The application of information theory to neuroscience, pioneered by Fred Rieke, David Warland, Rob de Ruyter van Steveninck, and William Bialek in their 1997 monograph Spikes, provides a principled framework for asking how much information neural responses carry about the external world. Unlike model-dependent approaches that assume a specific decoding scheme, mutual information between stimulus and response is a model-free measure of the total information available in the neural code, regardless of how downstream neurons might read it out.
Neural Mutual Information
H(R) = total response entropy (bits)
H(R|S) = noise entropy (variability given the same stimulus)
For spike count r in time window T:
I(S;R) = Σ_s Σ_r P(s) · P(r|s) · log₂[P(r|s) / P(r)]
The total response entropy H(R) reflects the full range of neural responses, including both stimulus-driven and noise variability. The noise entropy H(R|S) measures the response variability when the stimulus is held fixed. The difference — the mutual information — captures only the stimulus-related component. This decomposition is fundamental: it separates the informative signal from the neural noise floor without assuming any specific coding model.
Rate Codes and Temporal Codes
A central question in neuroscience is whether neurons transmit information primarily through their firing rates (rate code) or through the precise timing of individual spikes (temporal code). Information-theoretic analysis provides an empirical answer: by comparing the mutual information computed from spike counts (rate) with that computed from the full spike train (including temporal structure), researchers can determine how much additional information is carried by spike timing. In many sensory systems — the fly visual system, the auditory nerve, the somatosensory cortex — temporal coding carries significantly more information than rate coding alone.
Estimating mutual information from limited data is notoriously difficult. Naive plug-in estimates are biased upward because finite sampling systematically underestimates entropy for high-dimensional distributions. The Panzeri-Treves (1996) correction, the Nemenman-Shafee-Bialek (2004) Bayesian estimator, and the direct method of Strong et al. (1998) address this bias. Choosing the appropriate estimator for the data size and dimensionality remains a critical methodological consideration in neural information analysis.
Population Coding
In neural populations, information theory addresses how information is distributed across neurons. If neurons are independent, the total information is the sum of individual contributions. But neural correlations — both noise correlations and signal correlations — alter the population information in complex ways. Noise correlations that are aligned with the signal direction reduce population information, while those orthogonal to it are benign. Averbeck, Latham, and Pouget (2006) provided a systematic framework for understanding how correlations affect information in neural populations.

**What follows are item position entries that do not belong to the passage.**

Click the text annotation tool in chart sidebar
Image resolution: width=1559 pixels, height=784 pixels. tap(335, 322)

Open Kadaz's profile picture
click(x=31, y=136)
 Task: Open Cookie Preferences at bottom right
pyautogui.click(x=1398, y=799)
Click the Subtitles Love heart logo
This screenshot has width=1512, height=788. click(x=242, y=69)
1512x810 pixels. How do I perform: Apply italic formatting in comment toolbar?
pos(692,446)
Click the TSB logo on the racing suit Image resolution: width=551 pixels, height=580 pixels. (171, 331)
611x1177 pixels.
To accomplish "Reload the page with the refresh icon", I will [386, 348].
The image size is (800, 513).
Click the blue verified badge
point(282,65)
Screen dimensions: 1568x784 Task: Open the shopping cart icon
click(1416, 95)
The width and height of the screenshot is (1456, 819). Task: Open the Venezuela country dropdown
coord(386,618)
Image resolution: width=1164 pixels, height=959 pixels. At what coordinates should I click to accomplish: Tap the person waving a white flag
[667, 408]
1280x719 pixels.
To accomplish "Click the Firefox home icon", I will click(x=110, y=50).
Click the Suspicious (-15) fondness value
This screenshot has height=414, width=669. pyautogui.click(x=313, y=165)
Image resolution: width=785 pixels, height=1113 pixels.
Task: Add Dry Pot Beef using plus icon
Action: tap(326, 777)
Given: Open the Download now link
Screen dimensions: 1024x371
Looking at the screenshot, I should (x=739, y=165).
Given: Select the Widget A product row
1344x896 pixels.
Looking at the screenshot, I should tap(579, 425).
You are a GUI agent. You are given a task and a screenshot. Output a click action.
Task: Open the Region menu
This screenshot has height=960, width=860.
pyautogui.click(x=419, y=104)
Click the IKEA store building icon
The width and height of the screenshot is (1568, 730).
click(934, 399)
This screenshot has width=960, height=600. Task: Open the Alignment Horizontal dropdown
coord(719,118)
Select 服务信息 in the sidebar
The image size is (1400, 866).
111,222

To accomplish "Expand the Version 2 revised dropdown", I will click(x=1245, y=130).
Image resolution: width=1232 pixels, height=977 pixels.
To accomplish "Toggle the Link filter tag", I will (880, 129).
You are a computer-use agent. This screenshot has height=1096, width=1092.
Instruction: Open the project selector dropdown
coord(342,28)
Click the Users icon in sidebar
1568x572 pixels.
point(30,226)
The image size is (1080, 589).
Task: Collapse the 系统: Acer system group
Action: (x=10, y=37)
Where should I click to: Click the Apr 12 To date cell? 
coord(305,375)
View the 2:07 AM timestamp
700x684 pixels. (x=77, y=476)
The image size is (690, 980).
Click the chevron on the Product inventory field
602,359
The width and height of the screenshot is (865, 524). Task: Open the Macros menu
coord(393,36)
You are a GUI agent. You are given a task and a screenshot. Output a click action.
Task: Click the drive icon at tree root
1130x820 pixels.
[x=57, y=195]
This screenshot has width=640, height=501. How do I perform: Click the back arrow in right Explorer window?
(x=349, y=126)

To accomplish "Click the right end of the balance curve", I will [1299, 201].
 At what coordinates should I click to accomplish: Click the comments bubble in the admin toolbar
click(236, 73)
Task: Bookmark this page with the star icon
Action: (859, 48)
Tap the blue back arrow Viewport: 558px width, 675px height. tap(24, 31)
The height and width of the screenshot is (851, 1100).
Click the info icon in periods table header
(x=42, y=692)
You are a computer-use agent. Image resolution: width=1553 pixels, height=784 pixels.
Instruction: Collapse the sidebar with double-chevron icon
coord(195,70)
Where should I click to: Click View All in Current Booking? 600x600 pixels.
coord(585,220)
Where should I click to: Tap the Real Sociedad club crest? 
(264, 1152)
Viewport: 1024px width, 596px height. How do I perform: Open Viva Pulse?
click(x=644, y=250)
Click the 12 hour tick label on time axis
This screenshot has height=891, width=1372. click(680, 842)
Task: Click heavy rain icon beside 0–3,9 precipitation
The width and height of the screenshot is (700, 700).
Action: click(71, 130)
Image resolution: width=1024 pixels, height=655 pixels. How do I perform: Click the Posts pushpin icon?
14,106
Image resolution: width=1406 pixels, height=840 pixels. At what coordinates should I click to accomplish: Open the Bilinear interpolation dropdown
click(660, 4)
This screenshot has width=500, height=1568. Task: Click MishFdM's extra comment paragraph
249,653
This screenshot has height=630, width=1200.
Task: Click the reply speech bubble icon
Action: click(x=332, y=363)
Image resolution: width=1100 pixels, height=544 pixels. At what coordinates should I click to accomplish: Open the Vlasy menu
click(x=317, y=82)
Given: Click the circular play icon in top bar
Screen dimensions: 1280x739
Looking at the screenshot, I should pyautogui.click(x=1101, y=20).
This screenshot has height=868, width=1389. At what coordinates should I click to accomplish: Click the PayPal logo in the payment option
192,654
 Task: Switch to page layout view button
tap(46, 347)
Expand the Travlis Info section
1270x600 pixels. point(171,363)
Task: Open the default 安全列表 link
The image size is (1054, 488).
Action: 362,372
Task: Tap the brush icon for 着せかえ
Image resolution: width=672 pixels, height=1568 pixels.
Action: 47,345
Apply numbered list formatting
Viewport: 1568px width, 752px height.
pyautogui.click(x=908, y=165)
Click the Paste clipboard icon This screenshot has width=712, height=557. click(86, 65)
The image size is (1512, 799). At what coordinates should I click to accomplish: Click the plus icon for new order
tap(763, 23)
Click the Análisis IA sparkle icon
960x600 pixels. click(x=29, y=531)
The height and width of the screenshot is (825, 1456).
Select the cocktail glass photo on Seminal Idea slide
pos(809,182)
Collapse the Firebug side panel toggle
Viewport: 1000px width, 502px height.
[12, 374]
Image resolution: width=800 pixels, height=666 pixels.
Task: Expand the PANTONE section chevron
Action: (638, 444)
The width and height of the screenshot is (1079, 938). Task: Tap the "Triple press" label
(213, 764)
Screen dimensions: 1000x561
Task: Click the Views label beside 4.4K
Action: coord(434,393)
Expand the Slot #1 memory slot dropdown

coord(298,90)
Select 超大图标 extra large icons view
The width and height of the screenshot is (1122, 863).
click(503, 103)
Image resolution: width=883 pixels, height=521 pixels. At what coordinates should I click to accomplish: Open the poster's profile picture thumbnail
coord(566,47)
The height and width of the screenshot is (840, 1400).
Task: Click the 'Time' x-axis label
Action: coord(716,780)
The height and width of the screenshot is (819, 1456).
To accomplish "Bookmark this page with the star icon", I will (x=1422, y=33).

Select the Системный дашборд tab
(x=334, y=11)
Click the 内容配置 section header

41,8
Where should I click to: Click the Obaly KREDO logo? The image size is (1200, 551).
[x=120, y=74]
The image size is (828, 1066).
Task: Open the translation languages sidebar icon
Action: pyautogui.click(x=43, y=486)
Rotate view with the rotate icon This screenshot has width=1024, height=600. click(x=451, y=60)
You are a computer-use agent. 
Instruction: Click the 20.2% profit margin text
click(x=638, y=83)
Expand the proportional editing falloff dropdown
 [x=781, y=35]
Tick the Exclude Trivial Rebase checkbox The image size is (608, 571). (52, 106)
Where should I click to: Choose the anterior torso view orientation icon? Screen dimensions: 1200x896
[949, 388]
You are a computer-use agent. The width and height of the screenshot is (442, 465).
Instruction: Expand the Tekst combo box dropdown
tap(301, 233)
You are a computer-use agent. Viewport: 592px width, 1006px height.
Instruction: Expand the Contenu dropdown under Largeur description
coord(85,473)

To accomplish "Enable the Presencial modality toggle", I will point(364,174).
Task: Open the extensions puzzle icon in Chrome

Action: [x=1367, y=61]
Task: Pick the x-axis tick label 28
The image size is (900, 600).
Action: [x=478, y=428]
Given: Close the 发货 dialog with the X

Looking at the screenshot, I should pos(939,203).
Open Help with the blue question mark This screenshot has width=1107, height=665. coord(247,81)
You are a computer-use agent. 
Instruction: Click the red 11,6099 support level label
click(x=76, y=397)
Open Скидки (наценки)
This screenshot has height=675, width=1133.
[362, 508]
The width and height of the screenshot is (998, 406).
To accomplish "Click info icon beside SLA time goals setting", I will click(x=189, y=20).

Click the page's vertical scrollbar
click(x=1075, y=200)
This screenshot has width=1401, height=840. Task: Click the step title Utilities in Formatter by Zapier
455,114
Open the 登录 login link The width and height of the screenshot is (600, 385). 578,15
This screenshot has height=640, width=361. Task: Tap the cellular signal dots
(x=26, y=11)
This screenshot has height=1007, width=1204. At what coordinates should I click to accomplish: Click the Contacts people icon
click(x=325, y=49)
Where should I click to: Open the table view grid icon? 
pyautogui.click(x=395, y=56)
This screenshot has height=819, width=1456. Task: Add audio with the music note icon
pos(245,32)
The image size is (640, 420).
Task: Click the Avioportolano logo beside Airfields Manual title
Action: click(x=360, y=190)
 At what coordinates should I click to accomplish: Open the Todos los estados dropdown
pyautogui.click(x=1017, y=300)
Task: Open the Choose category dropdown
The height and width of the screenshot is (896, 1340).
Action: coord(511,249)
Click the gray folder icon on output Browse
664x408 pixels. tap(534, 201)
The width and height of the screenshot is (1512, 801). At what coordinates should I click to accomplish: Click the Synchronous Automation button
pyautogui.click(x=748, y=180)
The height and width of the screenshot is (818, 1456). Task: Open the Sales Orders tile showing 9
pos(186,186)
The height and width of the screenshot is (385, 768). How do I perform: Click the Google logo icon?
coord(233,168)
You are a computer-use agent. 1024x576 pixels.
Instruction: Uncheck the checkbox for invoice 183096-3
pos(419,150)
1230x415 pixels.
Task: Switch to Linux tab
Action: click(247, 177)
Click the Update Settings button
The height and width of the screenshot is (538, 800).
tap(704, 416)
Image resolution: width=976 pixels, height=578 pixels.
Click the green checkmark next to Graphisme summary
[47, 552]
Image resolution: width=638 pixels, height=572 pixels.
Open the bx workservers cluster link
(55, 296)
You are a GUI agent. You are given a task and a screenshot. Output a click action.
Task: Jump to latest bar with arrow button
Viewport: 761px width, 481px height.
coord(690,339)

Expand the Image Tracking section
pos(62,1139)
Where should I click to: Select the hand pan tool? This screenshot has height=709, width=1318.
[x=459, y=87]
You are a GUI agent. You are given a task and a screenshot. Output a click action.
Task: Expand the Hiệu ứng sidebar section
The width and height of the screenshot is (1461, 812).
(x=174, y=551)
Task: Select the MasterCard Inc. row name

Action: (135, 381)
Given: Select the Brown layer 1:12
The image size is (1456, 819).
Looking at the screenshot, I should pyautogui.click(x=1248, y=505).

Information-theoretic analysis has also been applied to brain-machine interfaces, where it provides an upper bound on the performance of any decoder. The mutual information between neural activity and movement parameters (direction, speed, force) quantifies the maximum achievable decoding accuracy, guiding the design of neuroprosthetic systems. These applications demonstrate the practical value of Shannon's abstract framework when applied to the concrete problem of neural communication.